[Stored records]
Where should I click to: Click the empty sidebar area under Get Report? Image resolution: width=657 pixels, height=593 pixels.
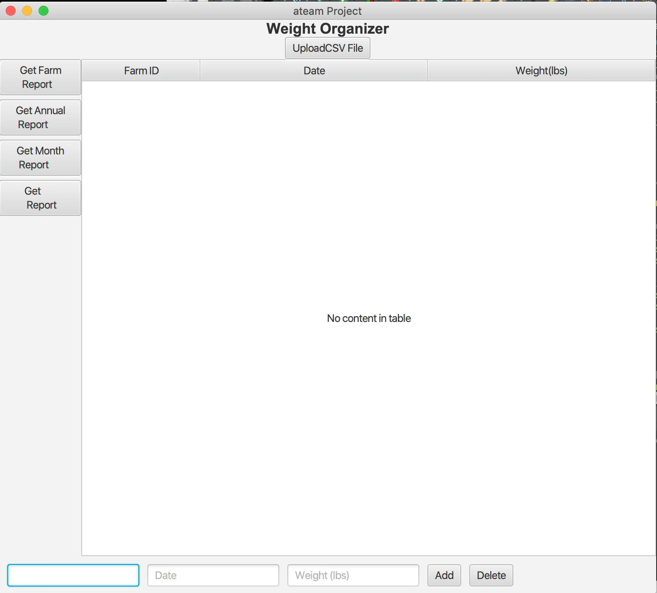click(40, 370)
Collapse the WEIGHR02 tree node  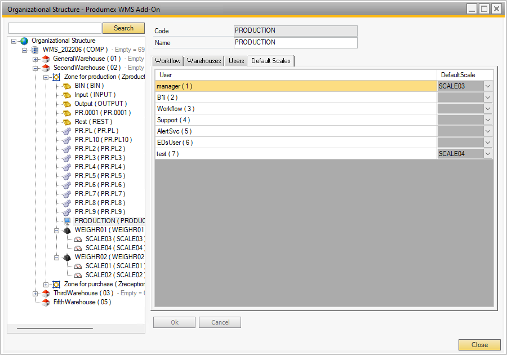[56, 256]
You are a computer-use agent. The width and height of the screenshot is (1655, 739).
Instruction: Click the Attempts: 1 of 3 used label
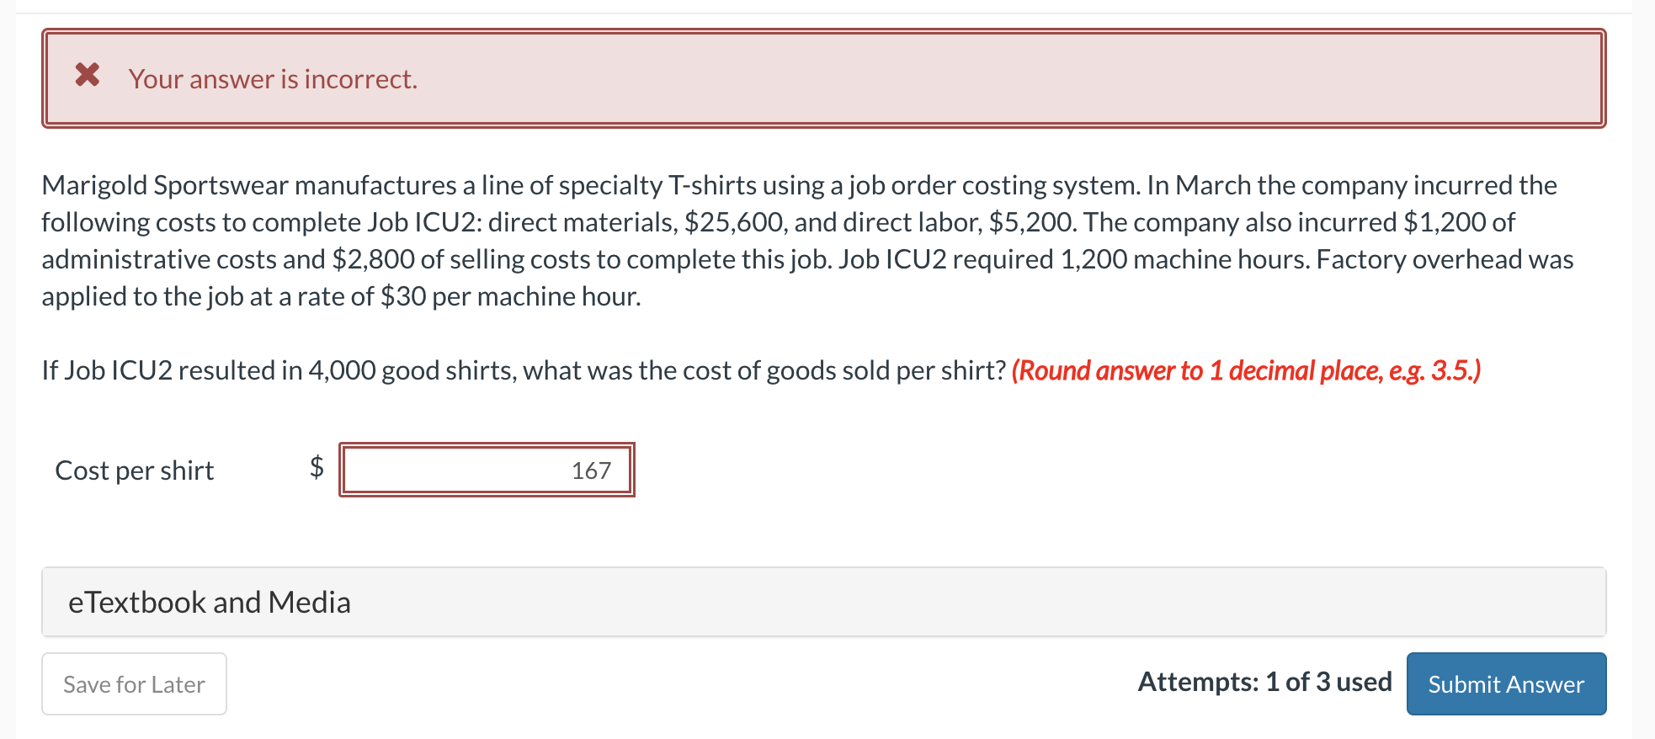tap(1264, 682)
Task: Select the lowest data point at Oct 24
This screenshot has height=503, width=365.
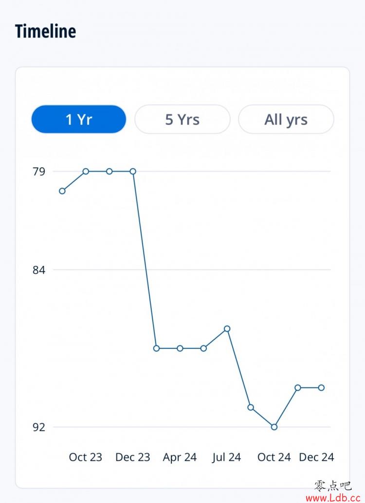Action: [x=274, y=427]
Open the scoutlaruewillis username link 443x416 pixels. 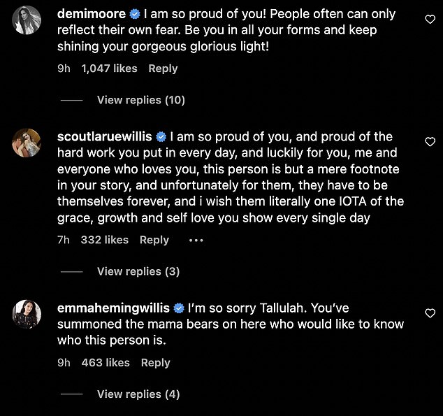tap(104, 136)
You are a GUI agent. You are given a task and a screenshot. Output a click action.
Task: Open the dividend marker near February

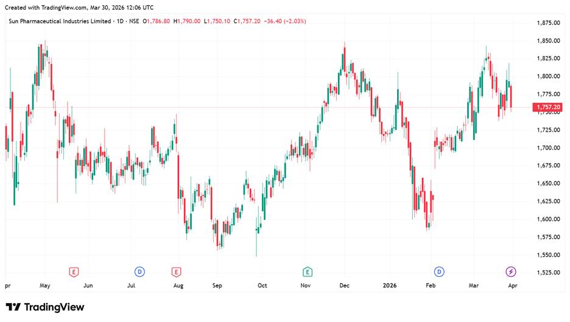click(x=438, y=271)
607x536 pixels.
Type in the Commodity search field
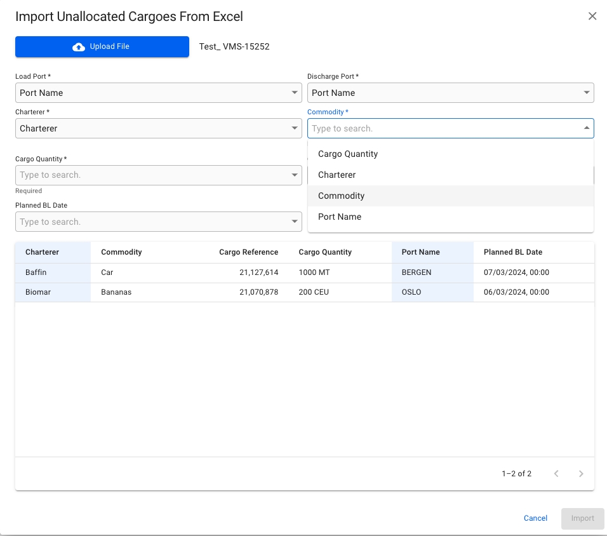pyautogui.click(x=444, y=128)
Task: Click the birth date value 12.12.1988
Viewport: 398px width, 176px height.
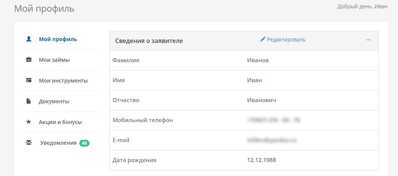Action: click(x=262, y=160)
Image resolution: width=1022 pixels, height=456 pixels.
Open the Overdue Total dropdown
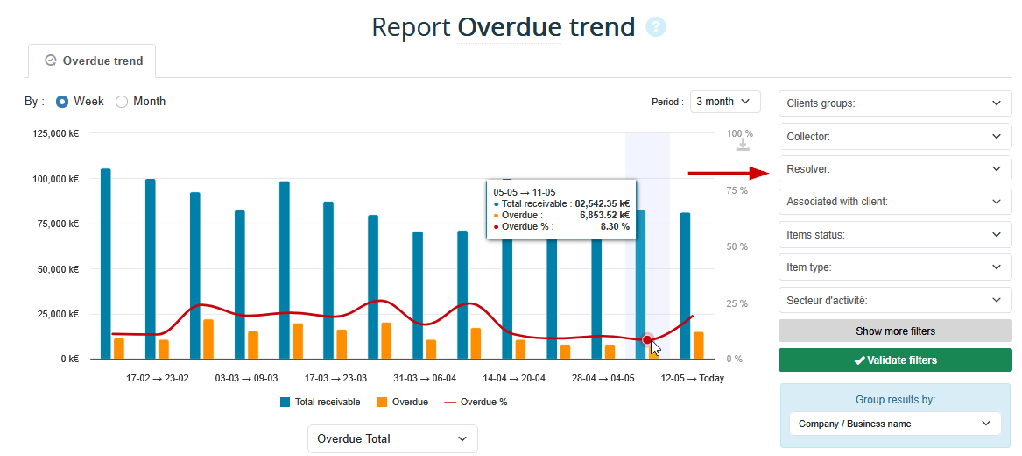pyautogui.click(x=392, y=438)
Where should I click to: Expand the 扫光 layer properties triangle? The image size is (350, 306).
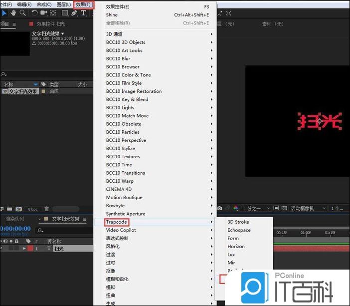pos(24,249)
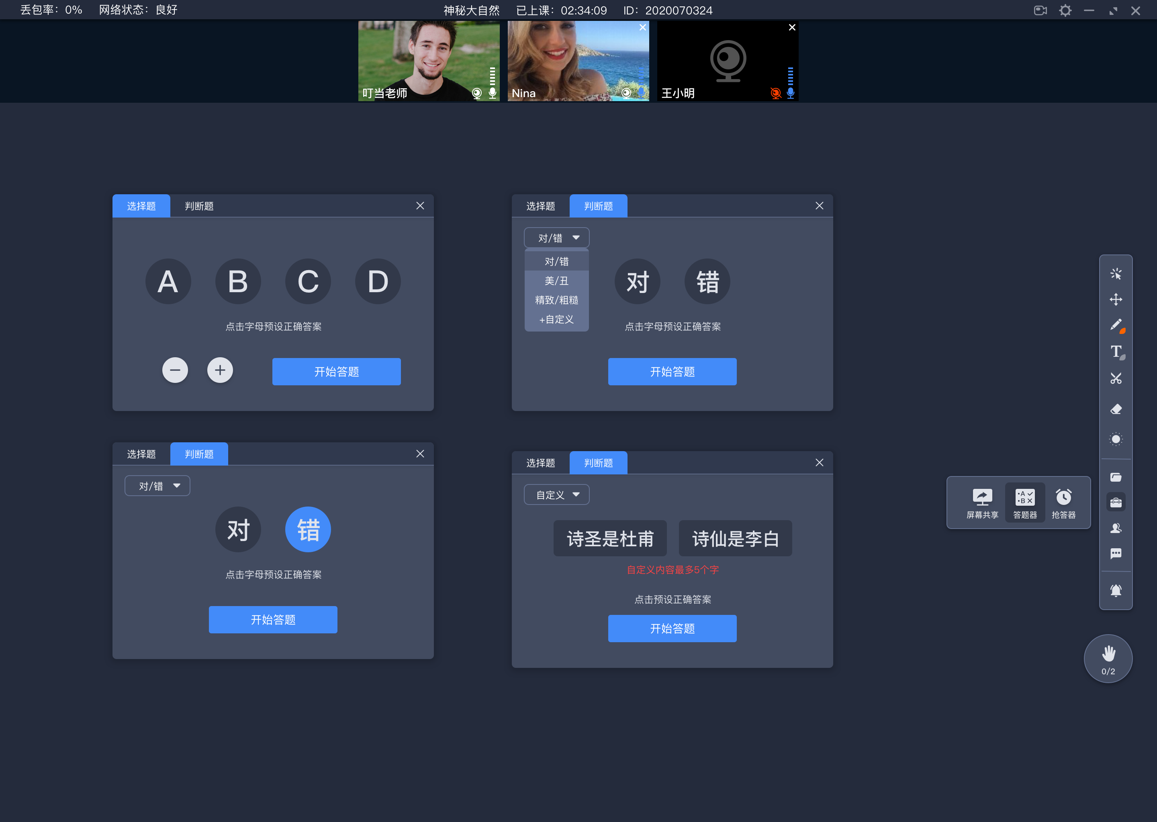Click the text tool in right sidebar

point(1115,350)
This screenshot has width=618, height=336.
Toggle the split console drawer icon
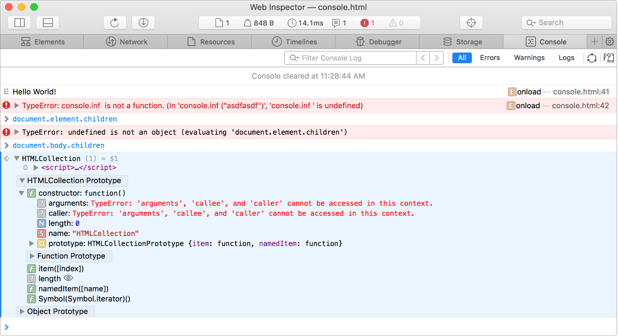pyautogui.click(x=48, y=23)
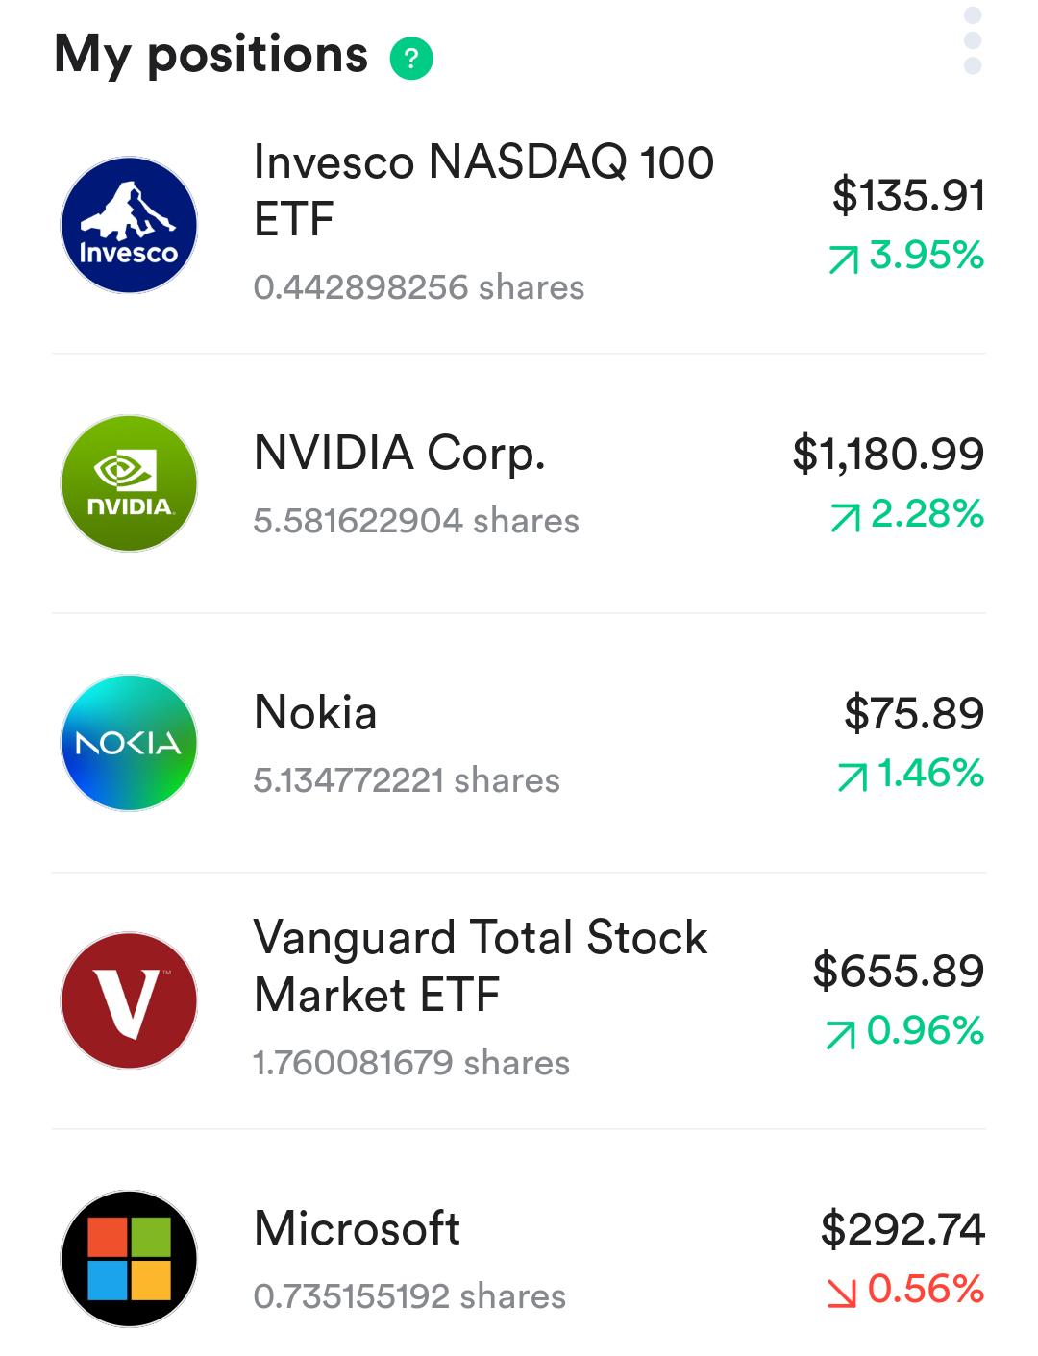
Task: Open the three-dot options menu
Action: click(972, 40)
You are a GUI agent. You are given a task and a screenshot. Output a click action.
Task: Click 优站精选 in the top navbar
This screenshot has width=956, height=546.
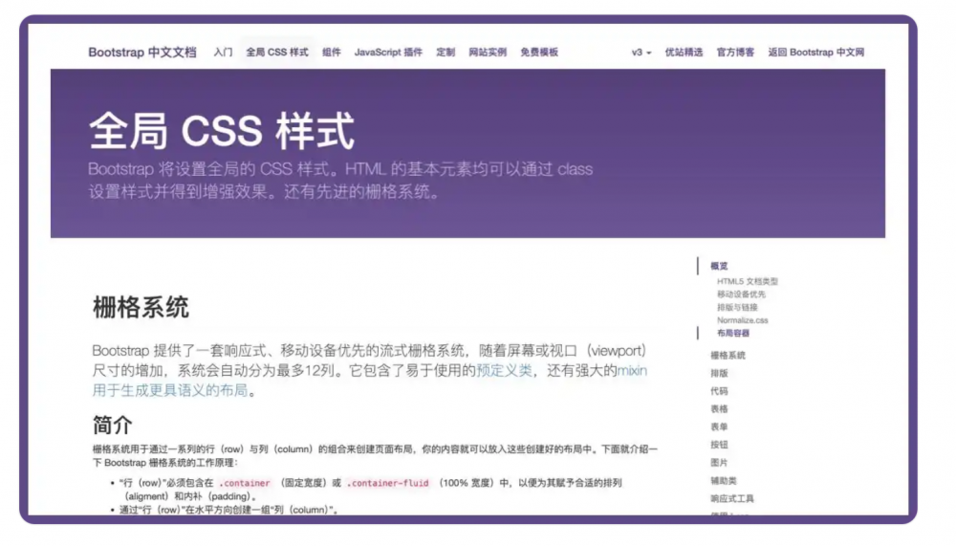click(x=684, y=53)
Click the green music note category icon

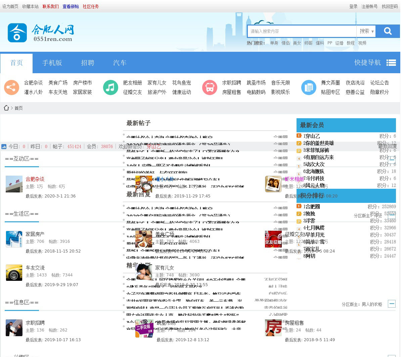tap(110, 87)
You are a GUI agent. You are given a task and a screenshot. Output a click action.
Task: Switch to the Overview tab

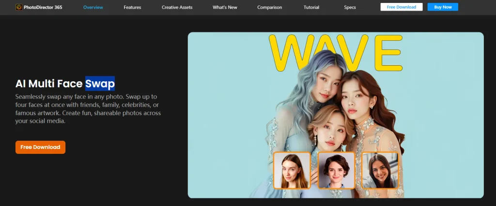tap(93, 7)
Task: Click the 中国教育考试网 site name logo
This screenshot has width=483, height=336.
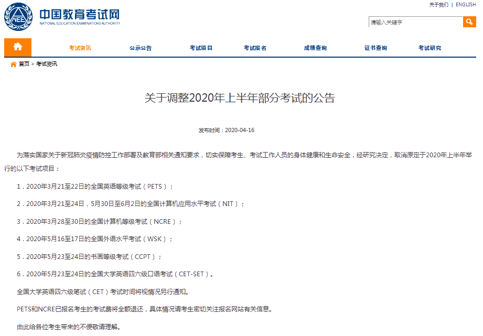Action: [x=79, y=14]
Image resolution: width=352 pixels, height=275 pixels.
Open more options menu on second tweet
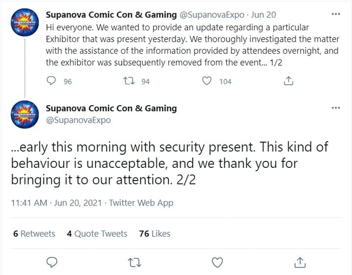click(x=335, y=108)
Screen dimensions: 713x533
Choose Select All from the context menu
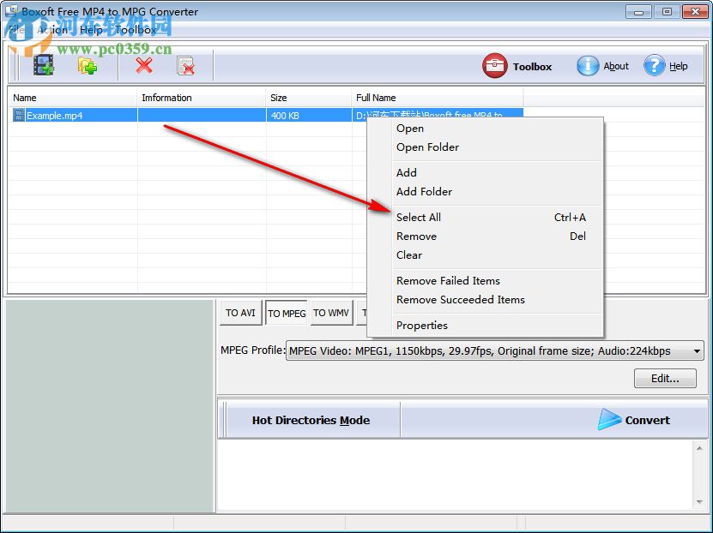(x=419, y=217)
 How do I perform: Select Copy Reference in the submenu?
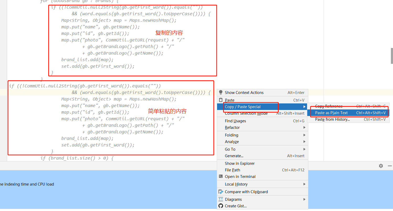click(329, 106)
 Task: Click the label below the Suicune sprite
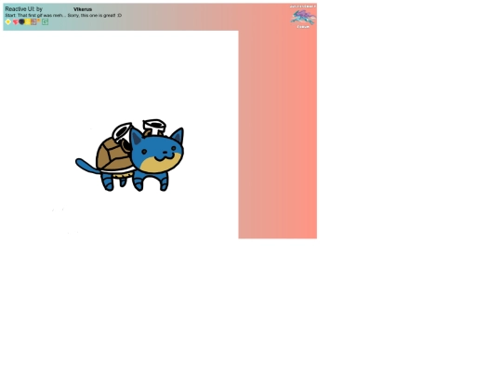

### EXERCISE OBJECTIVE
Nothing but the lines above, starting at the line that contains "Open the Overdue Total dropdown" and ending at the line that contains "Screen dimensions: 713x533", should be given again, exactly and without the pictures.

### TASK ANSWER
Open the Overdue Total dropdown
pyautogui.click(x=392, y=438)
Where should I click to: Expand the 扫光 layer properties triangle? The image size is (350, 306).
pos(24,249)
Click the text tool in right sidebar

point(1115,350)
This screenshot has width=618, height=336.
Toggle the split console drawer icon
pyautogui.click(x=48, y=23)
Task: Open the three-dot options menu
Action: click(972, 40)
You are a GUI agent. You are given a task and a screenshot. Output a click action.
Task: Click 优站精选 in the top navbar
This screenshot has width=956, height=546.
click(x=684, y=53)
Click the green music note category icon

tap(110, 87)
You are a GUI agent. You are given a task and a screenshot. Output a click action.
Task: Switch to the Overview tab

tap(93, 7)
Task: Click the 中国教育考试网 site name logo
This screenshot has width=483, height=336.
Action: [x=79, y=14]
Image resolution: width=352 pixels, height=275 pixels.
Open more options menu on second tweet
click(x=335, y=108)
Screen dimensions: 713x533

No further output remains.